El regreso. Qué
palabras tan sencillas y a la vez tan bien elegidas para dar título a esta
obra, escrita por un grande entre los grandes de la literatura moderna. Conrad
no solo ha conquistado un lugar eminente, sino que entre otras apasionantes circunstancias
de su vida vale la pena mencionar que logró encontrar una extraordinaria fuerza
expresiva en una lengua que no era la suya, puesto que había nacido en Polonia,
y fue en la juventud cuando adoptó el inglés, convirtiéndose en uno de los más reconocidos
estilistas de ese idioma.
A lo largo de este relato iremos viendo cómo el término “regreso” se despliega
en una variedad de sentidos que se multiplican como esa imagen tan poderosa del
juego de espejos que en cierto momento de a trama el autor va a introducir,
para sumergirnos aún más en esa atmósfera de angustia que alcanza los límites
de la desesperación. Creo que una de las virtudes más asombrosas de este cuento
reside en que Conrad es capaz de acercarnos peligrosamente a lo trágico que, de
manera latente, habita en lo cotidiano y lo anodino. Aquí no estamos en el
mundo trágico de Shakespeare, no hay guerras, ni parricidios, ni matanzas ni
suicidios. No sucede nada extraordinario. Sin embargo, la maestría de Conrad
consiste en mostrar que lo trágico no necesita de lo espectacular, sino que
podemos hallarlo con solo rascar un poco la delgada superficie de las
apariencias.
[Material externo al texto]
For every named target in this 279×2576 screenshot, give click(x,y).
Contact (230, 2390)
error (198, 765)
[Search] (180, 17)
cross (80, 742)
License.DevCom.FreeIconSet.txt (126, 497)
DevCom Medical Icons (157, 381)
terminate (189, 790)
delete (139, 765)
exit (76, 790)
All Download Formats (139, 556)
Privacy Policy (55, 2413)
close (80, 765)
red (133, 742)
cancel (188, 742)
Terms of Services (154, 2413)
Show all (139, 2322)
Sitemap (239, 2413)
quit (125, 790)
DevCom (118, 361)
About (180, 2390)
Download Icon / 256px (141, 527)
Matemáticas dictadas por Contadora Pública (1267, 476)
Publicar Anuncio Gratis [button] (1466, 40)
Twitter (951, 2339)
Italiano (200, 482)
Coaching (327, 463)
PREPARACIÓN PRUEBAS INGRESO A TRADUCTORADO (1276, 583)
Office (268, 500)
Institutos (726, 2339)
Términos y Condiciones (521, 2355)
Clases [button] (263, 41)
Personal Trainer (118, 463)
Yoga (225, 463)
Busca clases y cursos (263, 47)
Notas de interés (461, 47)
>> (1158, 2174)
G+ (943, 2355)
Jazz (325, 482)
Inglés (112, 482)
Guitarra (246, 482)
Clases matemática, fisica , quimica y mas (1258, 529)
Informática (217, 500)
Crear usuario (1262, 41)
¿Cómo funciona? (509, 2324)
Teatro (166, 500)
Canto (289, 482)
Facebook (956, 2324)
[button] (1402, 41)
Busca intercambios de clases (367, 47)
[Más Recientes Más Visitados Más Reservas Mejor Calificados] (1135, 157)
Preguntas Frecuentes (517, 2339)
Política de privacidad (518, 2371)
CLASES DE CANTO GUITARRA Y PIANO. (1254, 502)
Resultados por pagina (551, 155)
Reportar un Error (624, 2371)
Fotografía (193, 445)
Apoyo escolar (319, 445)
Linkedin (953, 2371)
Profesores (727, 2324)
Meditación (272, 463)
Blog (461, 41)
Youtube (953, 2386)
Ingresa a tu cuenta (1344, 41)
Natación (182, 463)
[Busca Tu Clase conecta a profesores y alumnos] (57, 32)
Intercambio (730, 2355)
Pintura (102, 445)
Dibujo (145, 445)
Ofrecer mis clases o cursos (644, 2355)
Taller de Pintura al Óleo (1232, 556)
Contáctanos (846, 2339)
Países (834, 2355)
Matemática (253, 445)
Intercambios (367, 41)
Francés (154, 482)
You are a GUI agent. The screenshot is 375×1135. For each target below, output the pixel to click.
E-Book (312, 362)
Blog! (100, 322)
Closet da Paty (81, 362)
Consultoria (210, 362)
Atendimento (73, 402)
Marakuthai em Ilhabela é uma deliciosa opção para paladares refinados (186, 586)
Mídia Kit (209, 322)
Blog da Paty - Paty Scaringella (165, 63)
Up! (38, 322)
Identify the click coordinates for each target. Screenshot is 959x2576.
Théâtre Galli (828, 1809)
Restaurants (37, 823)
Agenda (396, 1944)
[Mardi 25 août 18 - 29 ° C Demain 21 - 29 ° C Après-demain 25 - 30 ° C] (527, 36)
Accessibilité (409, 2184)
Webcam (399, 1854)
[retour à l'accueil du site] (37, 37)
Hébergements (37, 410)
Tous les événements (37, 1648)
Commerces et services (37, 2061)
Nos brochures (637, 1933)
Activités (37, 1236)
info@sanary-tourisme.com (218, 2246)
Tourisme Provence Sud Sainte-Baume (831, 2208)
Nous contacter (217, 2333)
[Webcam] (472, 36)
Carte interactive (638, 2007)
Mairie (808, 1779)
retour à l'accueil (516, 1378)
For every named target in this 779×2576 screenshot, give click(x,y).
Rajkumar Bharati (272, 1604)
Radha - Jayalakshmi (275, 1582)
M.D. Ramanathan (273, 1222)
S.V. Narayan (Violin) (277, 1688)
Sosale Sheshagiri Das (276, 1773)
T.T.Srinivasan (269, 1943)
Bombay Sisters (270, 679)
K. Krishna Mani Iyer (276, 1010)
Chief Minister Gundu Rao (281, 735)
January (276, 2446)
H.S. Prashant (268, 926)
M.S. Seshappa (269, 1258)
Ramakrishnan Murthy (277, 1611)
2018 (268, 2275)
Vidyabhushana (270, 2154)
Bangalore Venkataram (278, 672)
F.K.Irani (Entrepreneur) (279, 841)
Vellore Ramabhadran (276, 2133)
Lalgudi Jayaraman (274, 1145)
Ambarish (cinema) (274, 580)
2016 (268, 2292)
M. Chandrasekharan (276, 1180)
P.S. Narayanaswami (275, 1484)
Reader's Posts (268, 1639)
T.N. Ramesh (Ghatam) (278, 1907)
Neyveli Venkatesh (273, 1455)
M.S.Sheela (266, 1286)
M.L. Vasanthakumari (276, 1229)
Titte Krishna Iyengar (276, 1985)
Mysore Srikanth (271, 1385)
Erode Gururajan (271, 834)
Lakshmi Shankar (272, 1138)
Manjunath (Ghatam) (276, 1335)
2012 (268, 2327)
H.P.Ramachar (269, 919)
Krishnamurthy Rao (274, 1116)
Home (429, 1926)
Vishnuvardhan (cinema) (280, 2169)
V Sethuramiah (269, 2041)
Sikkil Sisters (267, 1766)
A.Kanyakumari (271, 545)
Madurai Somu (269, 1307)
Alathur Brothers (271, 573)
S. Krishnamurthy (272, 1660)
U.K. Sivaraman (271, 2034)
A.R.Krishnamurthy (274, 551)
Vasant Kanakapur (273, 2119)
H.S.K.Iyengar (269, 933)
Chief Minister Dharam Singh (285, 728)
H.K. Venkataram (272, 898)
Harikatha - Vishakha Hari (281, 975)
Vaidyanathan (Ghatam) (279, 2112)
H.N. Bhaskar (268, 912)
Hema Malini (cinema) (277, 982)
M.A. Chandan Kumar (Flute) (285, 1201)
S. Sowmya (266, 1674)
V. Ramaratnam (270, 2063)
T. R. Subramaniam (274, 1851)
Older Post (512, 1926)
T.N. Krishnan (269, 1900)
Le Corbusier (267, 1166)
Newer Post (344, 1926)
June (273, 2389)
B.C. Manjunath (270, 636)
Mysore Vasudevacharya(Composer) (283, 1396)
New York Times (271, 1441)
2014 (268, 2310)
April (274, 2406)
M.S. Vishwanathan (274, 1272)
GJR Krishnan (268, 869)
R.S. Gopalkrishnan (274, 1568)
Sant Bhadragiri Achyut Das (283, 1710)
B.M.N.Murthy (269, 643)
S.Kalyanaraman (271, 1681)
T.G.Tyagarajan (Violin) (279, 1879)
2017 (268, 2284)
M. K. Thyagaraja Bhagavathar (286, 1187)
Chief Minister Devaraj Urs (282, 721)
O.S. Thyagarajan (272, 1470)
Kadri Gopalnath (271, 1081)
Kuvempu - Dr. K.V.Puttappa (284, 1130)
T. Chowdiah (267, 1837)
Por otra parte, el autor ha elegido un tema eterno para traducir
la profunda y mezquina miseria de la que estamos hechos: el tema de la relación
entre un hombre y una mujer, que como ustedes ya bien saben, es uno de los
mejores argumentos que el psicoanálisis tiene para sostener que algunos
agujeros pueden tener sus remiendos, pero que no por ello desaparecen como
agujeros.
La historia comienza con un regreso. Alvan Hervey desciende del tren que lo
devuelve a su casa tras una jornada de trabajo. El autor se detiene ex profeso
para describir la escena. Le interesa destacar, fundamentalmente, esa multitud
de soledades que se dispersan, como si huyesen de algo sospechoso o escondido,
algo como la verdad o la pestilencia. Verdad y pestilencia son dos palabras que
en cierto modo vertebran la trama. Nuestro protagonista ha escapado siempre de
la verdad como de la peste, y está aún muy lejos de imaginar que va a tropezar
con ella en la sagrada y firme intimidad de su hogar. Hay un detalle que tal
vez pueda parecer un mero recurso destinado a recrear la imagen de la estación,
pero que en cambio considero digno de mencionar. En el medio de esa multitud
indiferenciada e indiferente, destaca la figura de un anciano que se para un
momento, presa de un ataque de tos, y al que nadie presta atención. Esa
presencia frágil e ignorada es el contrapunto de Alvan, que es joven, destacado
objeto de la mirada, fuerte, exitoso, ganador. Alvan se dirige a su casa, su
casa que es el fiel reflejo del mundo tal como él lo concibe y que Conrad
resume con preciosas y mordaces palabras: “era una esfera sumamente
encantadora, la morada de todas las virtudes, donde nada sucede y donde todos
los gozos y las penas son prudentemente atenuados como placeres y molestias. En
perfecta armonía con ese espíritu, Alvan ha elegido a una mujer con la que
construye una relación que satisface plenamente sus necesidades de orden, normalidad
y virtud, que pueda servir a todos los fines prácticos que se requieren para
cumplir con esos principios, y cuya máxima intimidad no es presentada en una
frase de una sórdida crudeza: “dos animales que se alimentan del mismo pesebre,
bajo el mismo techo de un lujoso establo”. Este es uno de los tantos ejemplos
de cómo procede Conrad: él mismo, con pocas palabras, convierte el lenguaje en
un estilete con el que perfora su propia poesía, haciendo sangrar la superficie
de la belleza.
Ese hombre sobresaliente, y esa mujer hecha para completar el diseño perfecto
de un cuadro perfecto, son en verdad tan cercano el uno al otro como dos mulos
o dos vacas que se arriman para saciar su apetito. En cambio en el escenario
público son dos hábiles y gráciles patinadores que se deslizan por la
superficie de la vida, trazando figuras que suscitan la admiración de los
otros. Mientras tanto, ambos ignoran la corriente secreta que fluye viva bajo
la capa de hielo. Este juego de oposiciones entre lo congelado y lo abrasador,
la luz y la oscuridad, lo vivo y lo muerto, la realidad y lo real, atraviesa
todo el relato. Tan solo un ejemplo de ello es la estatua de mármol de una
mujer que sostiene una luz con su brazo alzado. Esa mujer de mármol, referente
que Conrad menciona varias veces y no por casualidad, es el ideal femenino de
Alvan: la mujer muerta, inmóvil, funcional, y que aporta esplendor y valor
estético. La mujer que está siempre en el lugar donde se la espera.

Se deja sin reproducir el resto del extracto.